Millions of people worldwide fail to seek treatment for AIDS, where drugs are available, because they are afraid of public attitudes, according to the International Federation of Red Cross and Red Crescent Societies. About 40 million people worldwide are infected with HIV, according to the UN. "Every year, some 800,000 babies are born with the infection," mainly in Africa, said Dr. Alvaro Bermejo, head of the federation's health department. "Many of their mothers took AIDS tests but preferred not to collect the results out of fear of discrimination if they were found to have it - the mothers prefer to have infected children and to die themselves." And infected babies are being born in regions like Western Europe, Bermejo said. "So, it's not just a question of access to drugs, which are freely available there." Even in a US state like Connecticut, with a long-established program to tackle AIDS, many members of minority communities fail to come forward for treatment because of cultural pressures, Bermejo said. "Treatment is important," he emphasized. But even if a vaccine is developed, many people will fail to take it unless the stigma of the disease also can be removed, just as they have avoided antiretroviral treatment, he added.
"Teenagers 'Complacent' over HIV" BBC News (05.07.02) Teenagers in the United Kingdom think of AIDS as something that will not affect them, according to new research conducted by UK analysts Datamonitors. UK cases are soaring by 50 percent and are expected to hit 34,000 by 2005. Researchers found people under 30 years old were particularly vulnerable and lived a lifestyle "almost in ignorance of the threat of AIDS." Governments, parents and healthcare providers need to take urgent actions now to stop a health crisis, the researchers said.

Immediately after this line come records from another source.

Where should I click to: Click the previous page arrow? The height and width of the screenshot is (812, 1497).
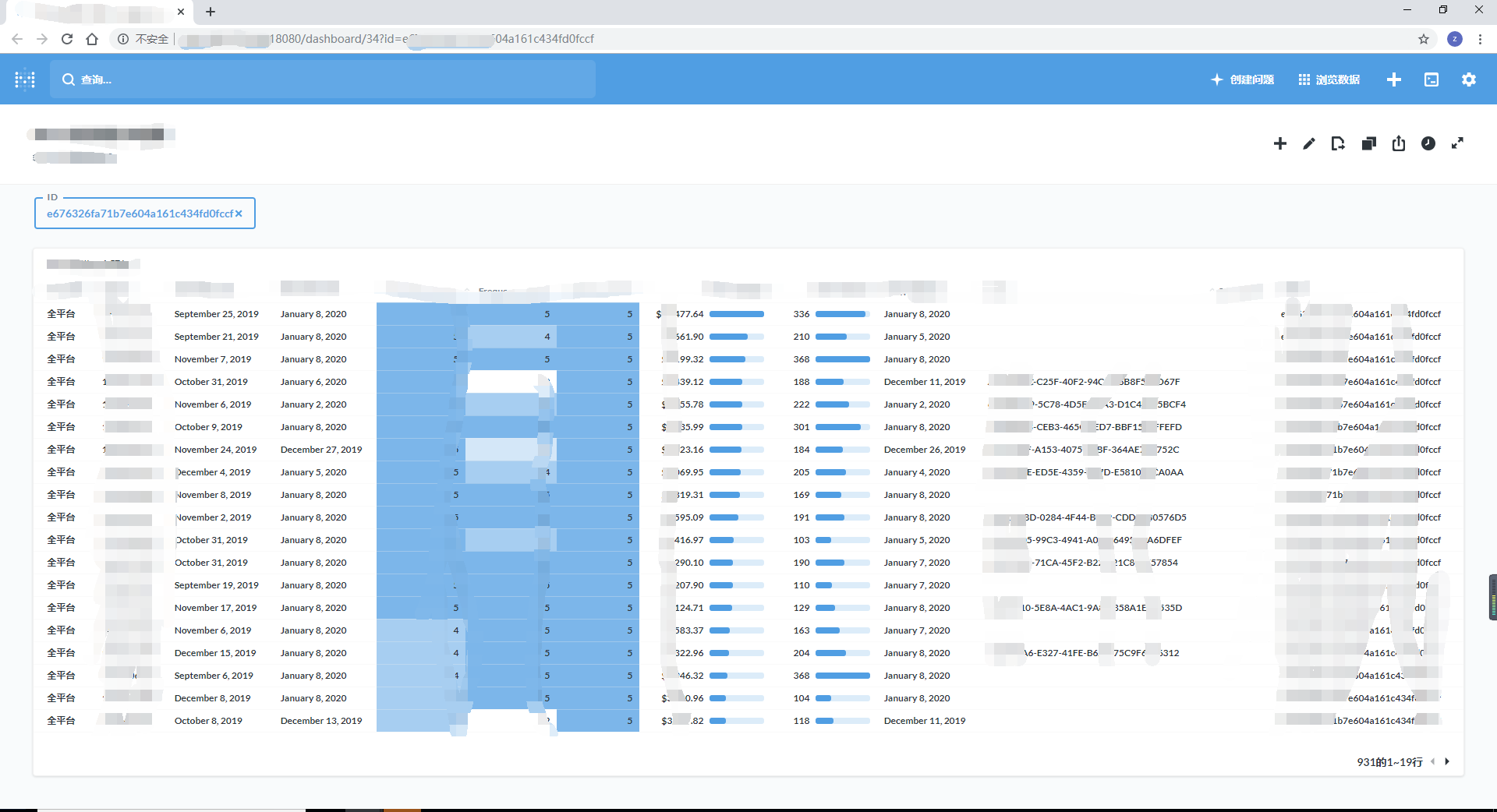[1432, 761]
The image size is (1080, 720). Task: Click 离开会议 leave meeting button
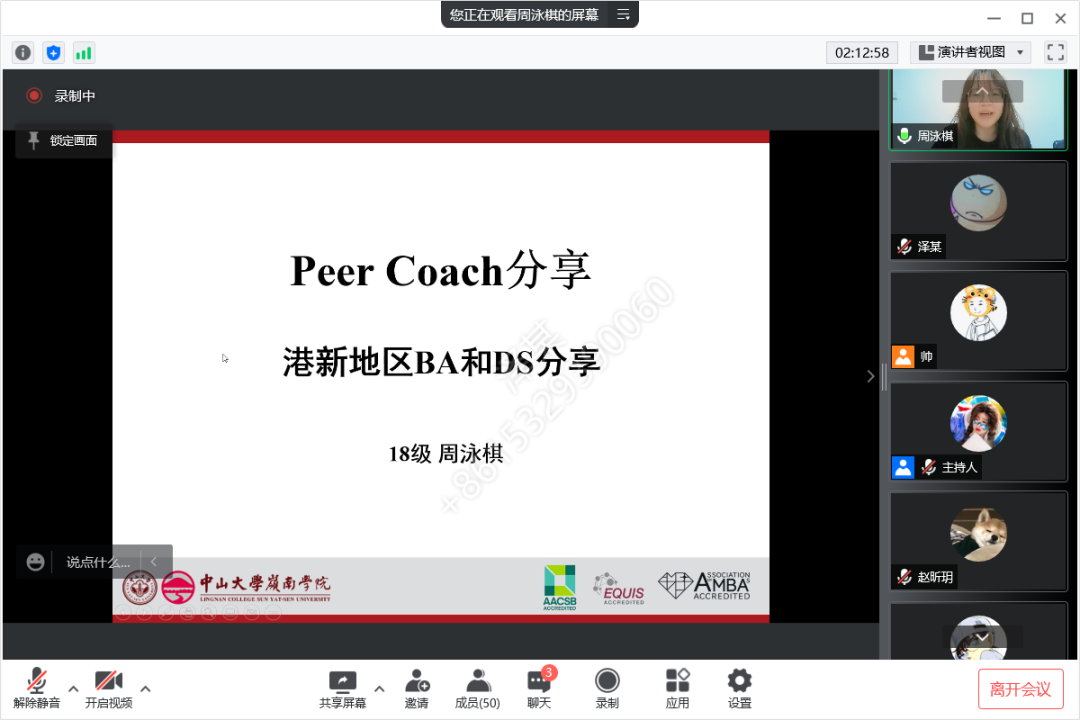1020,689
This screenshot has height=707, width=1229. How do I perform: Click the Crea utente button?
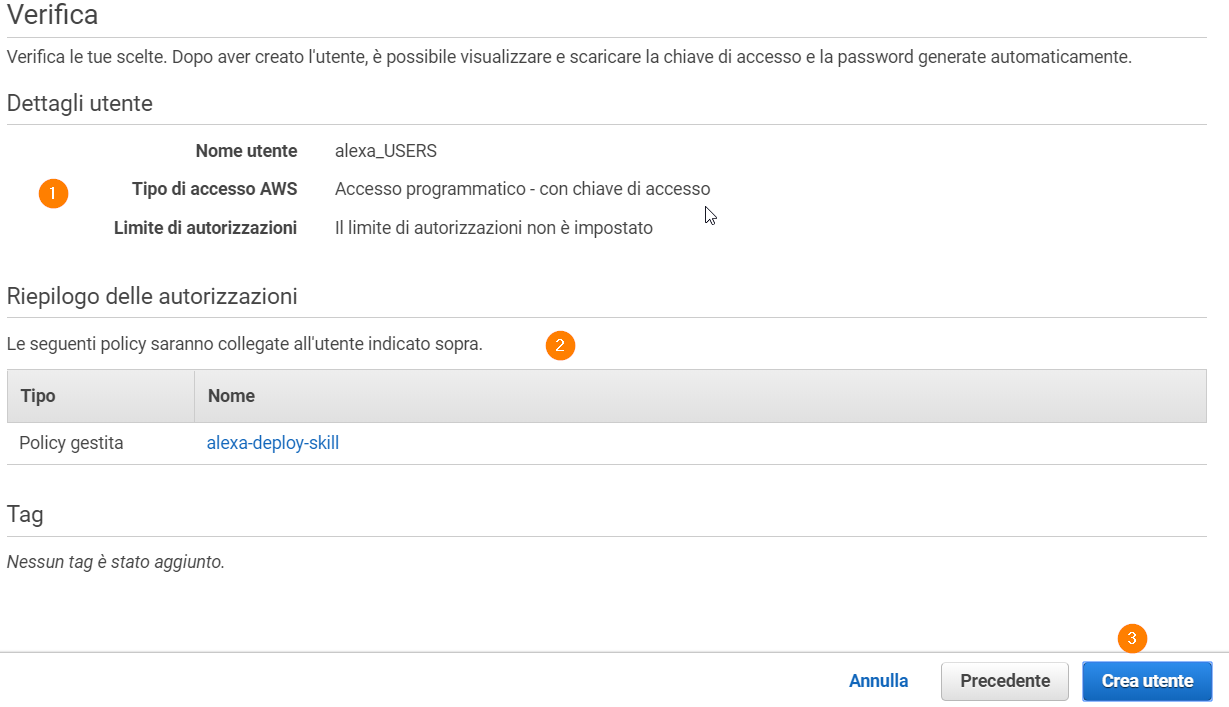(x=1147, y=681)
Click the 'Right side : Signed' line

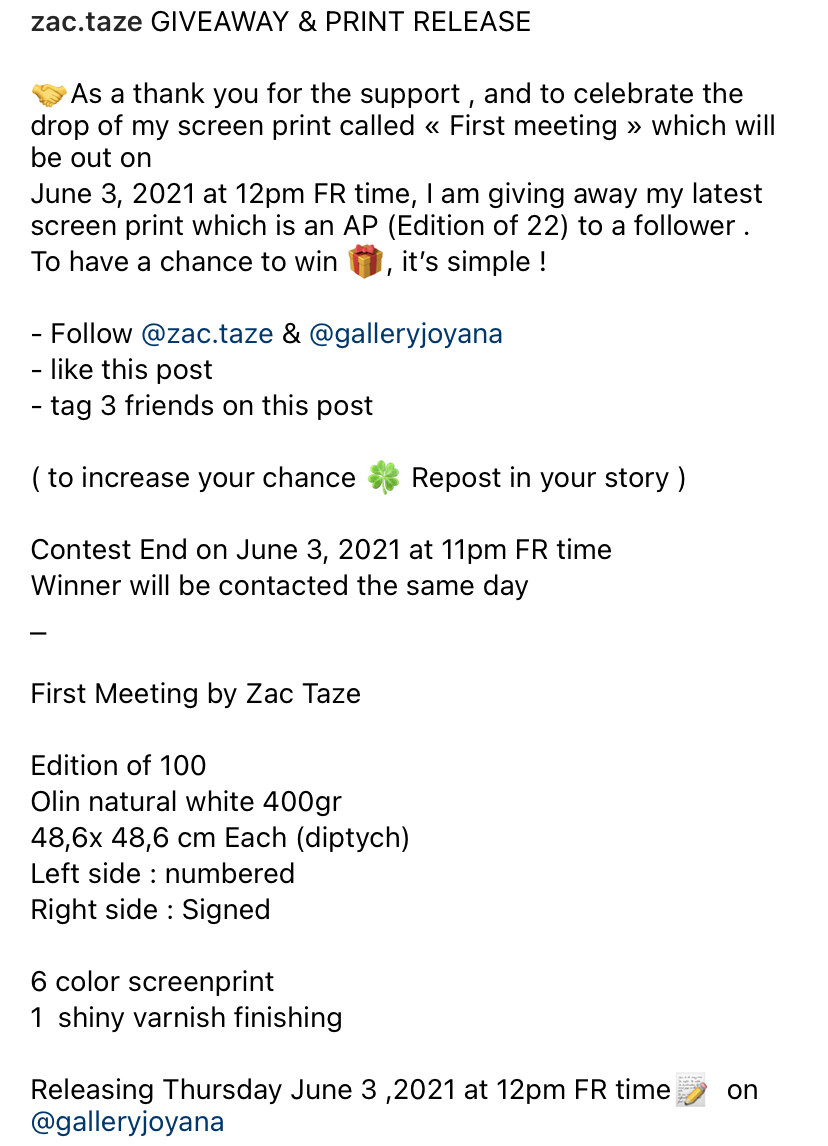(x=151, y=910)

Dr. Dheeraj Khiytani, an HIV analyst at Datamonitors, said that since the tough government advertisements of the 1980s, media interest died down and people were becoming complacent. Cases of STDs are on the rise. Khiytani said that TV programs like EastEnders, which features an HIV patient, destigmatize the disease but might also create the impression that all those with long-term HIV can live "a completely normal life." He also blamed an increase in recreational drug use for accelerating the progress of HIV, along with the fact that people are skipping drug treatment doses to avoid side effects. "Young people don't see sexual health and HIV as a priority - this, combined with the recent dramatic rises in rates of [STDs], demonstrates that we are storing up problems for future generations," said Nick Partridge, chief executive of the Terrence Higgins Trust. "Teenagers who were at school during the AIDS awareness campaigns of the 1980s are now adults, but today's teenagers are much less aware of the facts - a survey last year found that 40 percent of 11-year-old boys had never heard of HIV," Partridge said.